Franz P, Zaiss A, Schulz S, Hahn U, Klar R
Freiburg University Hospital, Department of Medical Informatics.
Proc AMIA Symp. 2000:250-4.
In Germany, new legal requirements have raised the importance of the accurate encoding of admission and discharge diseases for in- and outpatients. In response to emerging needs for computer-supported tools we examined three methods for automated coding of German-language free-text diagnosis phrases. We compared a language-independent lexicon-free n-gram approach with one which uses a dictionary of medical morphemes and refines the query by a mapping to SNOMED codes. Both techniques produced a ranked output of possible diagnoses within a vector space framework for retrieval. The results did not reveal any significant difference: The correct diagnosis was found in approximately 40% for three-digit codes, and 30% for four-digit codes. The lexicon-based method was then modified by substituting the vector space ranking by a heuristic approach that capitalizes on the semantic structure of SNOMED, thus raising the number of correct diagnoses significantly (approximately 50% for three-digit codes, and 40% for four-digit codes). As a result, we claim that lexicon-based retrieval methods do not perform better than the lexicon-free ones, unless conceptual knowledge is added.

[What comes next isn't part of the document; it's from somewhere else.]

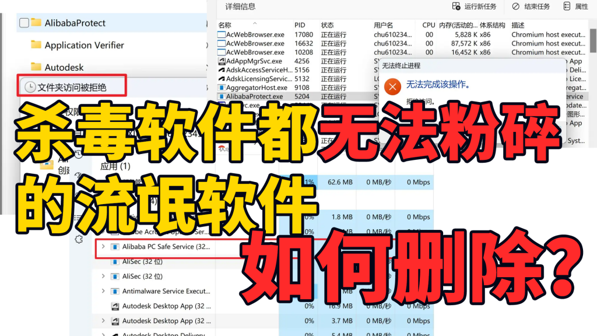Image resolution: width=597 pixels, height=336 pixels.
Task: Sort processes by the PID column
Action: pyautogui.click(x=300, y=26)
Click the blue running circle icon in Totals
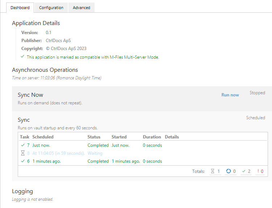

在德国,新的法律要求提高了准确编码门诊和住院患者出入院疾病的重要性。针对计算机支持工具的新需求,我们研究了三种用于自动编码德语自由文本诊断短语的方法。我们将一种与语言无关的无词典n元语法方法与一种使用医学词素词典并通过映射到SNOMED代码来优化查询的方法进行了比较。两种技术都在向量空间框架内生成了可能诊断的排名输出以供检索。结果没有显示出任何显著差异:三位代码的正确诊断率约为40%,四位代码的正确诊断率约为30%。然后,基于词典的方法通过用一种利用SNOMED语义结构的启发式方法替代向量空间排名进行了修改,从而显著提高了正确诊断的数量(三位代码约为50%,四位代码约为40%)。因此,我们认为,除非添加概念性知识,基于词典的检索方法并不比无词典方法表现更好。